Strukturierende Inhaltsanalyse

Die Fundstellen zur Unterrichtsentwicklung aus der Datenanalyse von Studie 1 (siehe Abschnitt 6.4.1) wurden mit einem weiteren, deduktiv erstellten Kategoriensystem erneut mit einer strukturierenden Inhaltsanalyse (Kuckartz, 2018) codiert. Dieses Kategoriensystem basiert auf fünf Dimensionen personalisierten Lernens:

  • Unterrichtsangebote an Schülerinnen und Schüler und Lerngruppen sowie deren personale Voraussetzungen anpassen,

  • personale und soziale Kompetenzen aufbauen und ganzheitliche Förderung der Schülerinnen und Schüler anstreben,

  • selbstgesteuertes Lernen auf eigenen Wegen ermöglichen,

  • kompetenzorientiertes Lernen zur persönlichen Sache machen und

  • als Lehrperson und Lerngemeinschaft bildend und unterstützend wirken (siehe Abschnitt 3.2, u. a. Stebler et al., 2018).

▶ BEREITGESTELLTE DATEN:
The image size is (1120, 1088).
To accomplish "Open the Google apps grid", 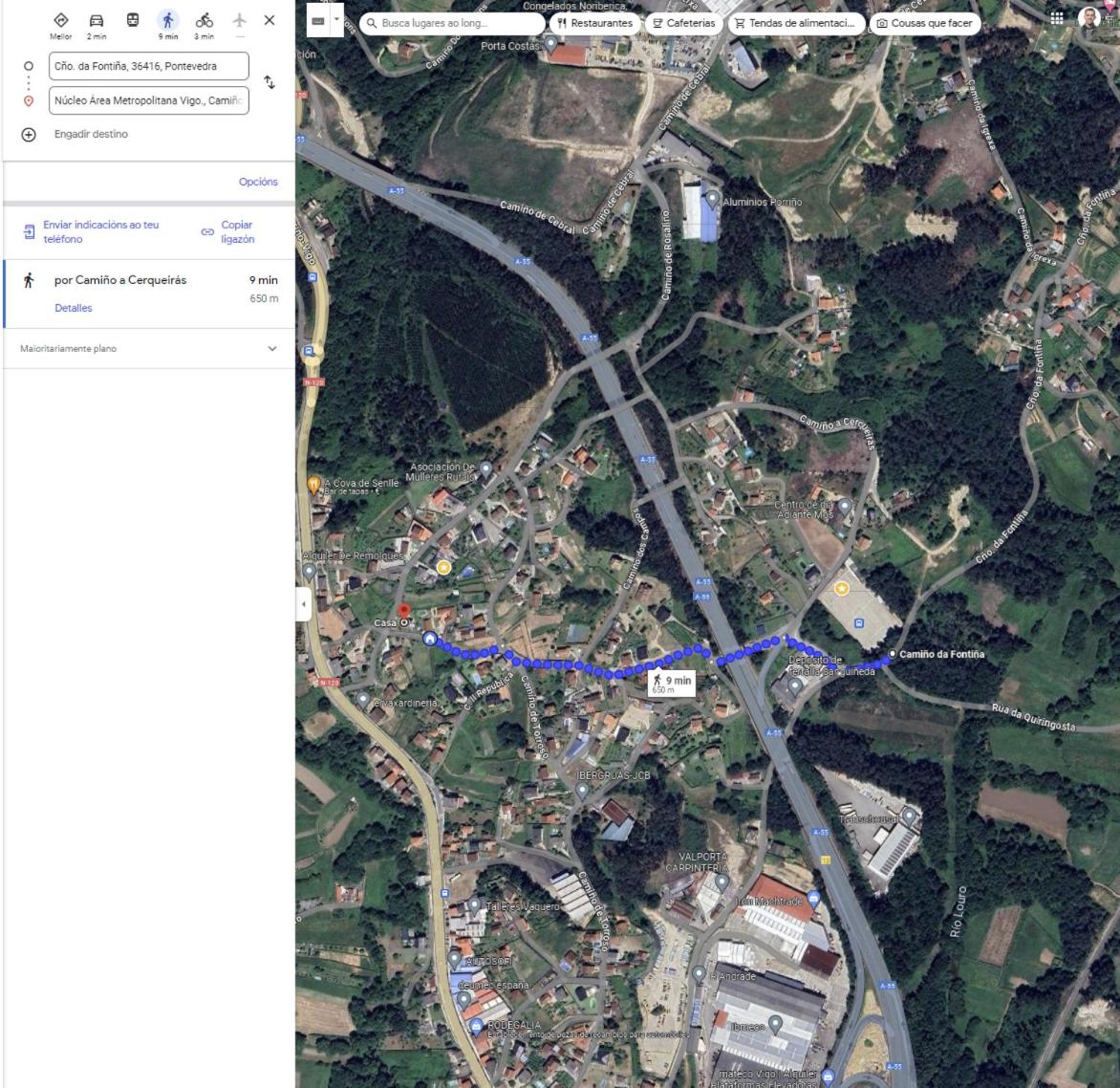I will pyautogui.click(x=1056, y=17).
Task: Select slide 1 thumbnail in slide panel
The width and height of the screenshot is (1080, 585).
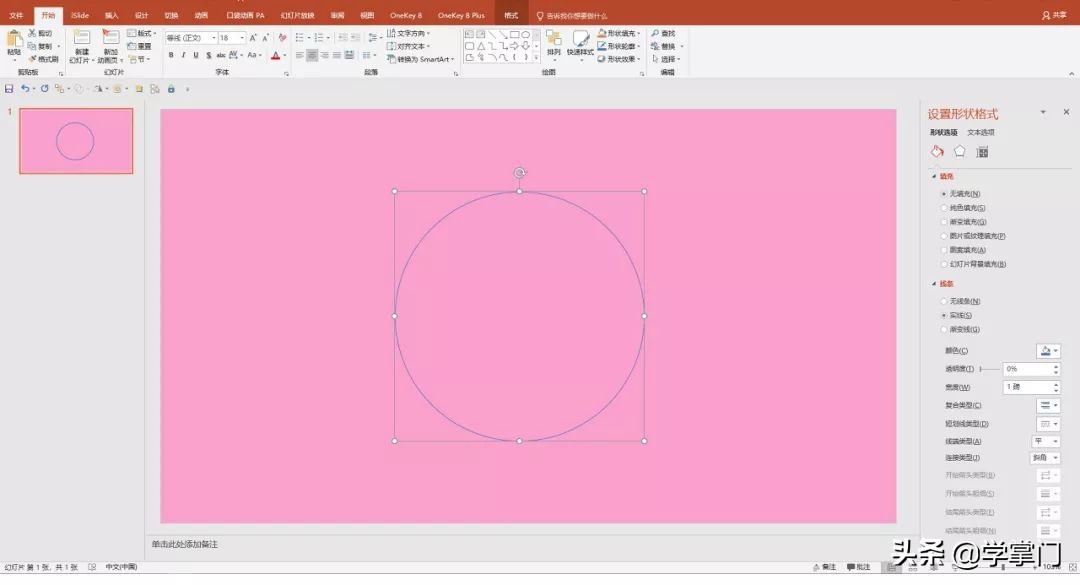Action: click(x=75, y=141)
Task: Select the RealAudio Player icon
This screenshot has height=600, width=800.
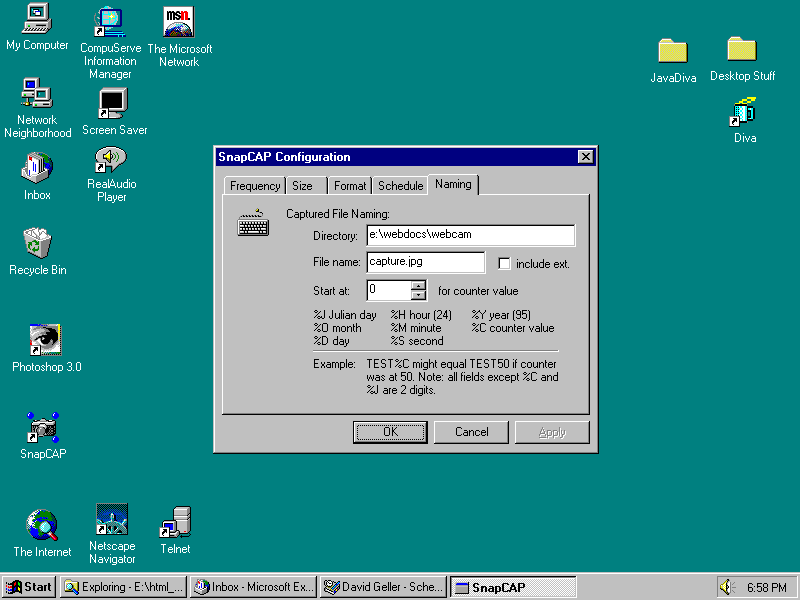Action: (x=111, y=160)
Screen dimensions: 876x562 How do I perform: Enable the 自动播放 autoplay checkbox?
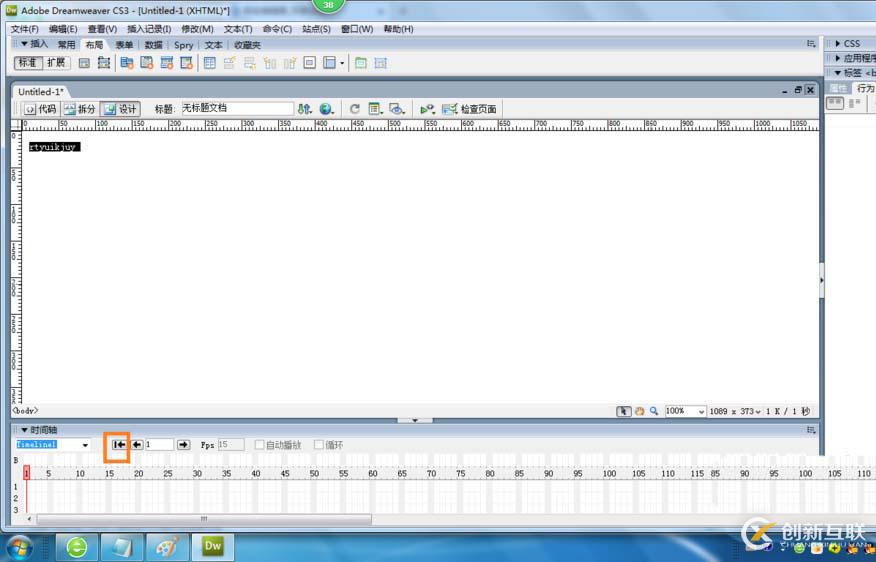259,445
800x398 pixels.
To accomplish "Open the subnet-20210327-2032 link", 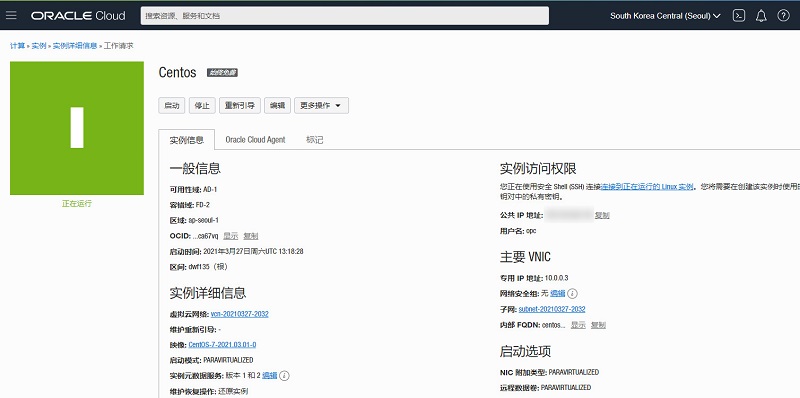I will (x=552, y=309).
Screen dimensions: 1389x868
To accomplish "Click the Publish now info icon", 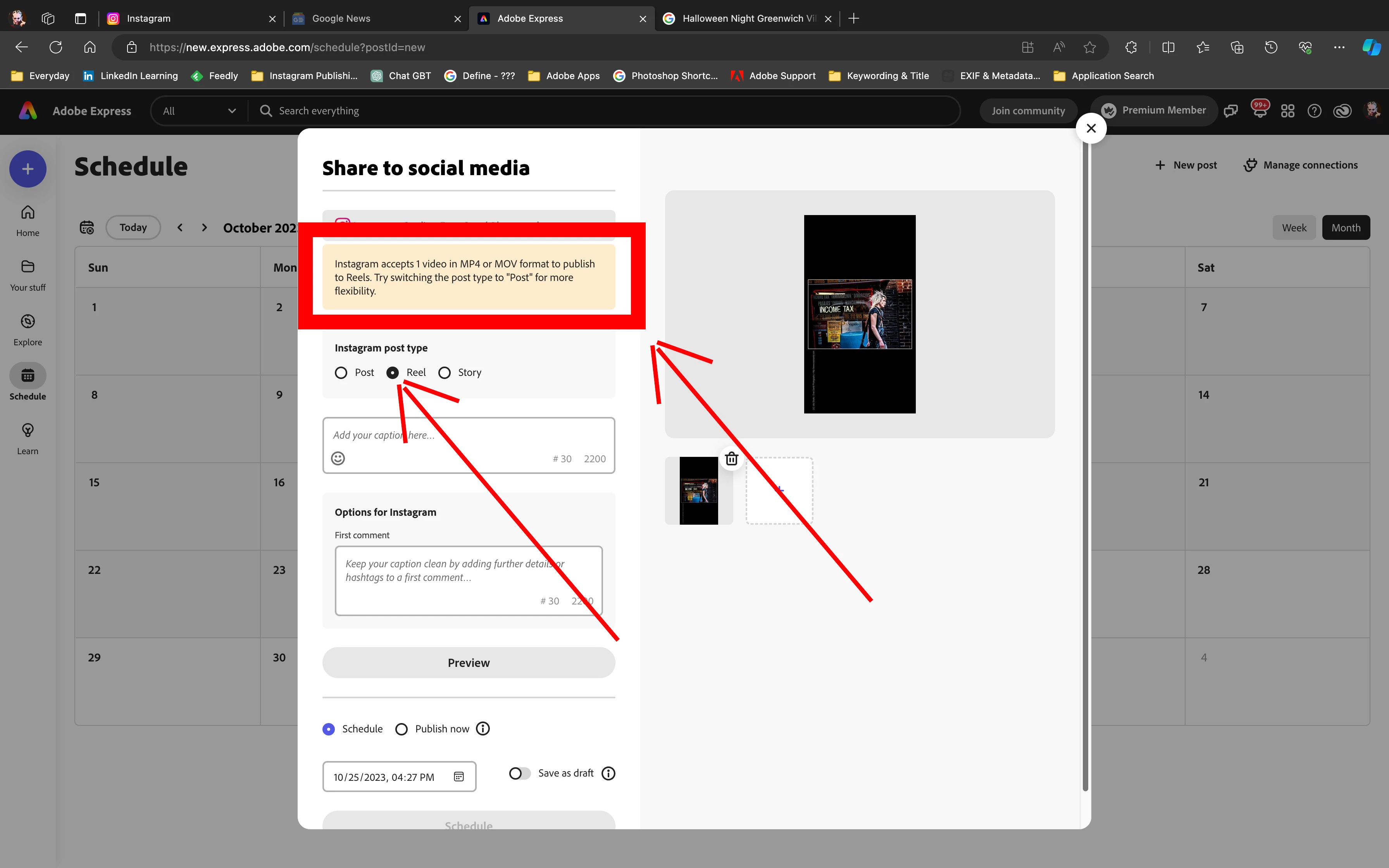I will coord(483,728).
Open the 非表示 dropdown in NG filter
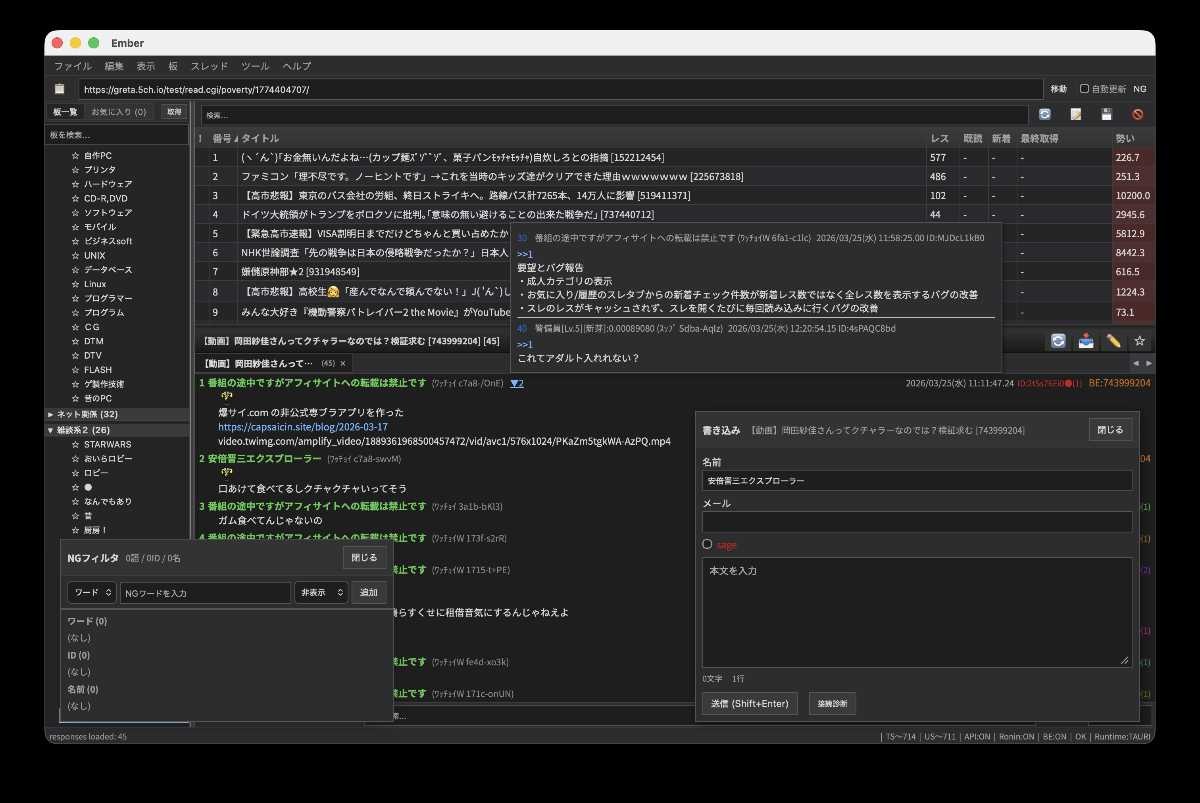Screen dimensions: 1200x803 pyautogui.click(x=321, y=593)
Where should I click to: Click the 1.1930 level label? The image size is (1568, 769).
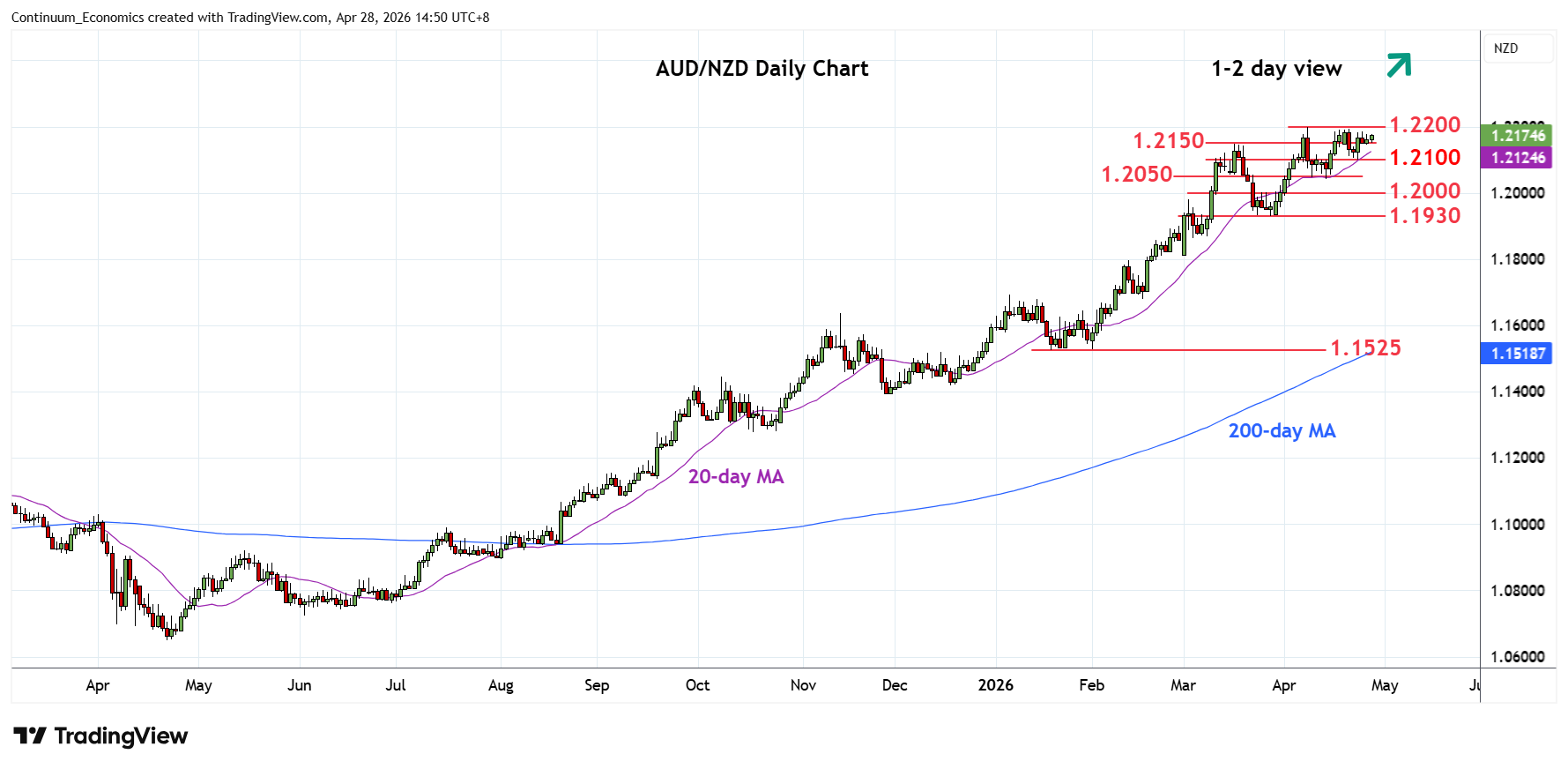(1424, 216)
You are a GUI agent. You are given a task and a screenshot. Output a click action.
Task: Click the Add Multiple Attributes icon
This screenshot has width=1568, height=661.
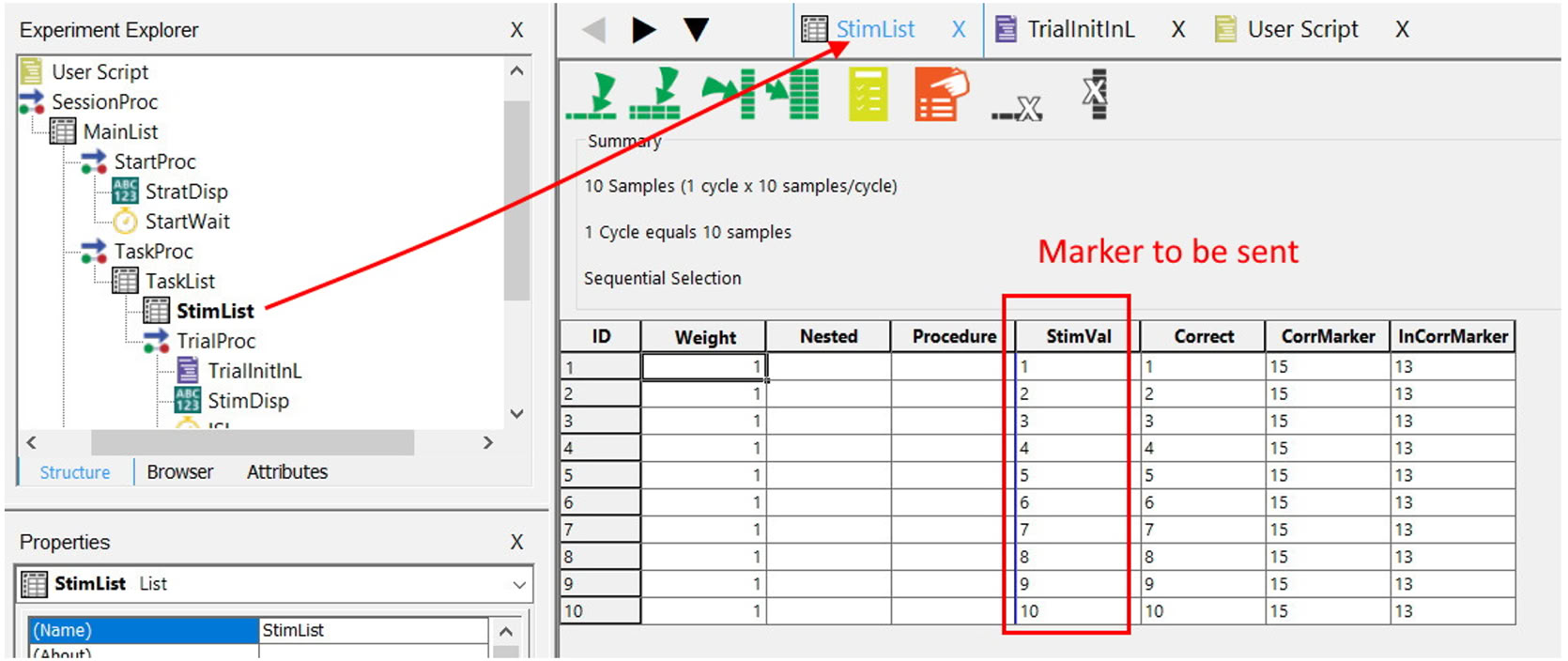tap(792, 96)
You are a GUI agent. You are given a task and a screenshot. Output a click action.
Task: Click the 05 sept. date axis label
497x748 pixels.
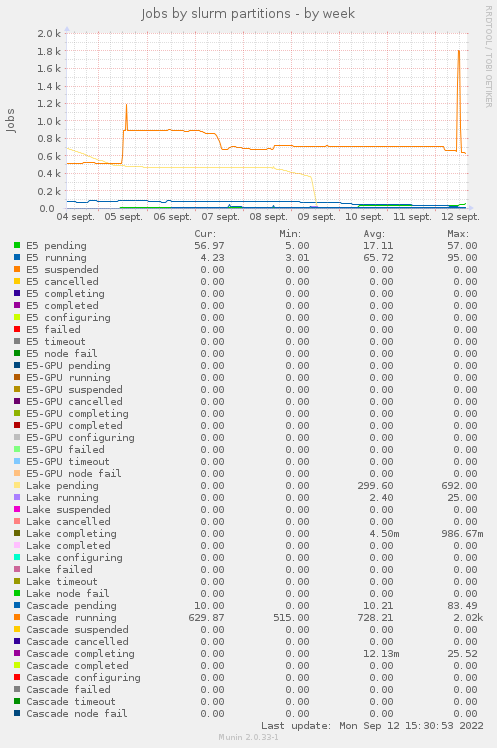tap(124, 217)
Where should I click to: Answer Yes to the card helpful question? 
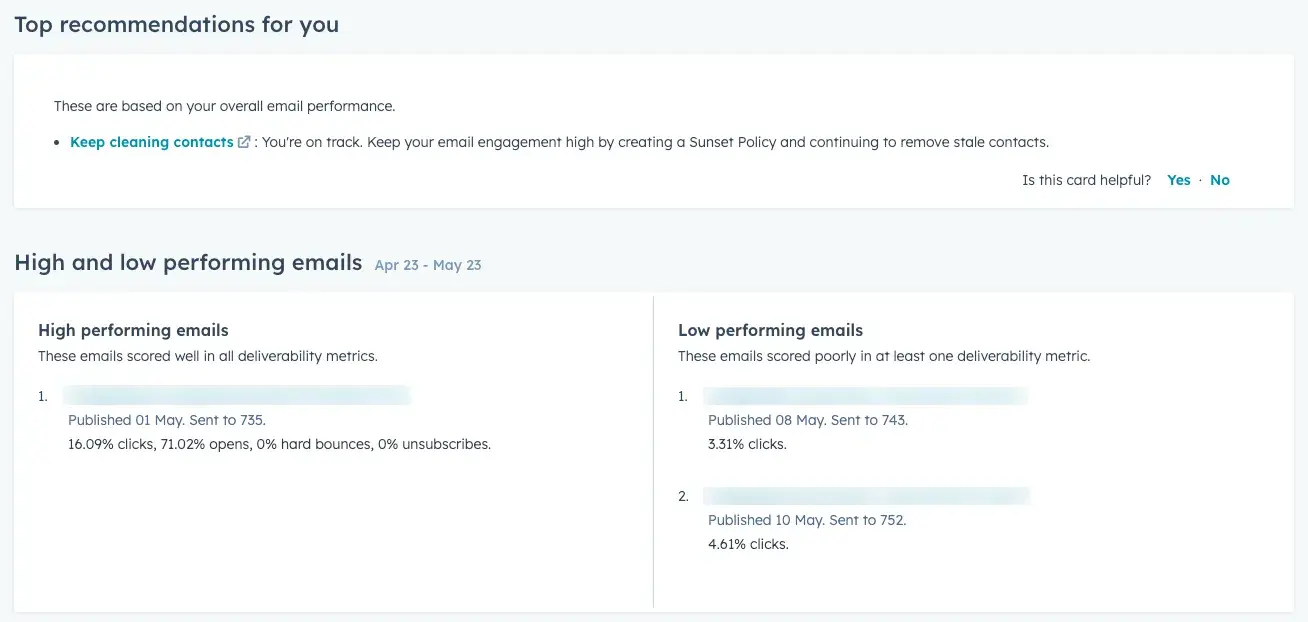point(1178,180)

▶ ARBEITSAUFTRÄGE:
[1] Ersetze im Textauszug „Kategoriensystem“ durch „Codiersystem“ und gib die Stelle wieder, die bei „Strukturierende Inhaltsanalyse“ beginnt und nach „et al., 2018).“ endet.
[2] Auf wie vielen Dimensionen personalisierten Lernens basiert das Kategoriensystem laut dem Textauszug?
[3] Fasse den Absatz des Textauszugs, der mit „Die Fundstellen zur Unterrichtsentwicklung“ beginnt, kürzer zusammen, ohne seine wesentlichen Angaben wegzulassen.
Verwende für die Bearbeitung ausschließlich den Textauszug.

▶ ANTWORTEN:
[1]
Strukturierende Inhaltsanalyse

Die Fundstellen zur Unterrichtsentwicklung aus der Datenanalyse von Studie 1 (siehe Abschnitt 6.4.1) wurden mit einem weiteren, deduktiv erstellten Codiersystem erneut mit einer strukturierenden Inhaltsanalyse (Kuckartz, 2018) codiert. Dieses Codiersystem basiert auf fünf Dimensionen personalisierten Lernens:

  • Unterrichtsangebote an Schülerinnen und Schüler und Lerngruppen sowie deren personale Voraussetzungen anpassen,

  • personale und soziale Kompetenzen aufbauen und ganzheitliche Förderung der Schülerinnen und Schüler anstreben,

  • selbstgesteuertes Lernen auf eigenen Wegen ermöglichen,

  • kompetenzorientiertes Lernen zur persönlichen Sache machen und

  • als Lehrperson und Lerngemeinschaft bildend und unterstützend wirken (siehe Abschnitt 3.2, u. a. Stebler et al., 2018).

[2] Auf fünf Dimensionen.

[3] Die Fundstellen zur Unterrichtsentwicklung aus Studie 1 wurden mit einer strukturierenden Inhaltsanalyse nach Kuckartz (2018) erneut codiert. Dafür diente ein weiteres, deduktiv erstelltes Kategoriensystem, das auf fünf Dimensionen personalisierten Lernens beruht.